Option 1: AWS Bedrock (Recommended)

Configure in your config/config.exs:

config :claude_agent_sdk_ts,
  use_bedrock: true,
  aws_profile: "your-aws-profile",
  aws_region: "us-east-1"

Or via environment variables:

export CLAUDE_CODE_USE_BEDROCK=1
export AWS_PROFILE=your-aws-profile
export AWS_REGION=us-east-1

AWS credentials are detected from standard locations:

  1. AWS config files (~/.aws/credentials and ~/.aws/config)
  2. Environment variables (AWS_ACCESS_KEY_ID, AWS_SECRET_ACCESS_KEY)
  3. IAM roles (EC2, ECS, Lambda)

Option 2: API Key

Configure in your config/config.exs:

config :claude_agent_sdk_ts,
  api_key: "sk-ant-..."

Or via environment variable:

export ANTHROPIC_API_KEY=sk-ant-...

Option 3: OAuth (Claude Code CLI)

Without Bedrock or API key config, the SDK uses OAuth tokens from Claude Code CLI.

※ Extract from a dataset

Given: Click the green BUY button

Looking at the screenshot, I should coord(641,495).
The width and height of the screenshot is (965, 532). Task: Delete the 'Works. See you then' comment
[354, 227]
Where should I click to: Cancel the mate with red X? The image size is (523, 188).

  1. Install Claude Code CLI: npm install -g @anthropic-ai/claude-code
  2. Authenticate: claude /login
  3. Tokens are stored in ~/.claude/.credentials.json

Note: OAuth tokens expire periodically. If you get a 401 authentication_error, run claude /login to refresh.

Development

Running Tests

mix test

Manual Node.js Setup

If you need to manually install Node.js dependencies:

mix node.install

Building TypeScript

The TypeScript bridge is automatically rebuilt when source files change. To manually rebuild:

cd priv/node_bridge
npm run build

Debug Logging

Enable debug logging to see communication between Elixir and Node.js:

Logger.configure(level: :debug)

This will show:

License

MIT License - see LICENSE file for details.